Tutto su Livigno, la meta ideale di ogni vacanza invernale

Tutto su Livigno, la meta ideale di ogni vacanza invernale

Tra le località invernali lombarde Livigno non teme confronti. Questo piccolo comune della provincia di Sondrio è il più alto d’Italia (dopo Sestriere) e per i suoi paesaggi selvaggi (molto simili a quelli himalayani) si è guadagnato il soprannome di Piccolo Tibet. Per caso vi è venuta voglia di vederlo di persona?

Allora prenotate su siti web come expedia la vostra stanza nelle migliori strutture della zona e partite per l’Alta Valtellina, muovendo verso i 1800 metri di quota. Livigno dispone di soli tre accessi: se arrivate dall’Italia dovrete passare dal cosiddetto Passo del Foscagno, mentre dalla Svizzera (e solo d’estate) è necessario attraversare il Passo della Forcola. In inverno, invece, è possibile transitare dal tunnel Munt La Schera, che è utilizzato soprattutto quando le altre vie d’accesso sono chiuse: ha una sola corsia e si passa in maniera alternata ogni quarto d’ora circa.

Una volta arrivati, sciate: l’altezza elevata di Livigno consente agli sciatori di divertirsi durante tutta la stagione, nei comprensori chiamati Carosello 3000 (spoiler: il nome deriva dall’altezza massima che è possibile raggiungere) e Mottolino. La particolarità di Livigno è l’estrema vicinanza delle piste (parliamo di circa 115 chilometri complessivi, che contano ben 37 rosse, 29 blu e 12 nere) al centro abitato. Quest’ultimo è famoso quasi quanti i tracciati, per un buon motivo: lo shopping.

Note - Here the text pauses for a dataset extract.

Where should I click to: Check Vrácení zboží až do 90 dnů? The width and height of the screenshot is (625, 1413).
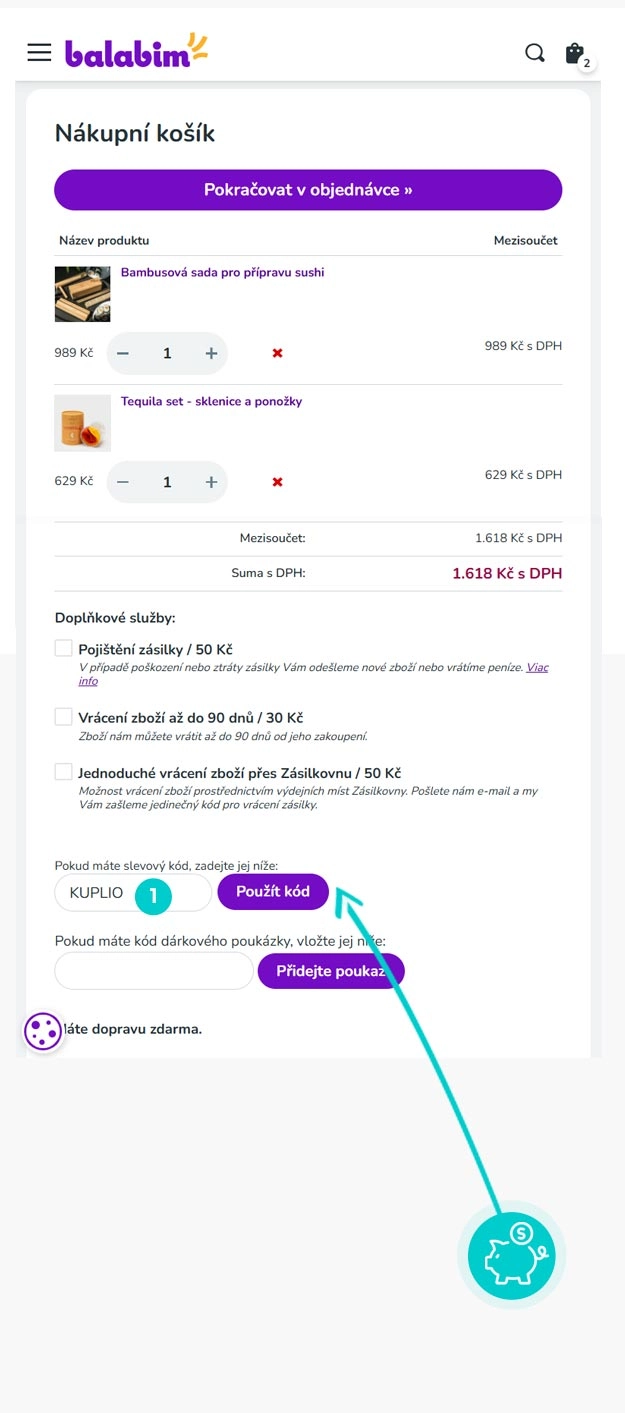pos(64,717)
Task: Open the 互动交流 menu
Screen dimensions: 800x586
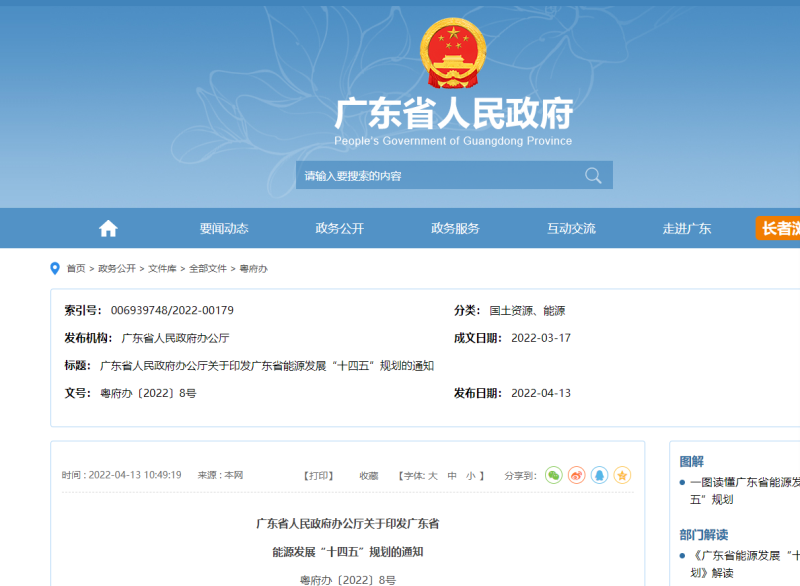Action: coord(571,228)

Livigno, infatti, è un “Porto Franco”: in altre parole, è esente da numerose imposte, come l’IVA. Una particolarità dovuta al fatto che, per lunghissimo tempo, questa è stata una delle località più isolate d’Italia: fino agli anni ’50, decennio di apertura del sopracitato Passo del Foscagno, era infatti impossibile raggiungere Livigno per l’intera durata della stagione invernale. Oggi le cose sono cambiate, ma lo status extradoganale è rimasto, cosa che permette di fare grandi affari perché, in sostanza, molti prodotti costano meno, cosa che ha ulteriormente incentivato il flusso di turisti. Carburante, tabacchi e profumi sono gli acquisti più frequenti che vengono effettuati sul territorio, lungo le vie del Centro zeppe di fiori o in quelle appena circostanti. L’ennesimo ottimo motivo per trascorrere da queste parti la propria settimana bianca!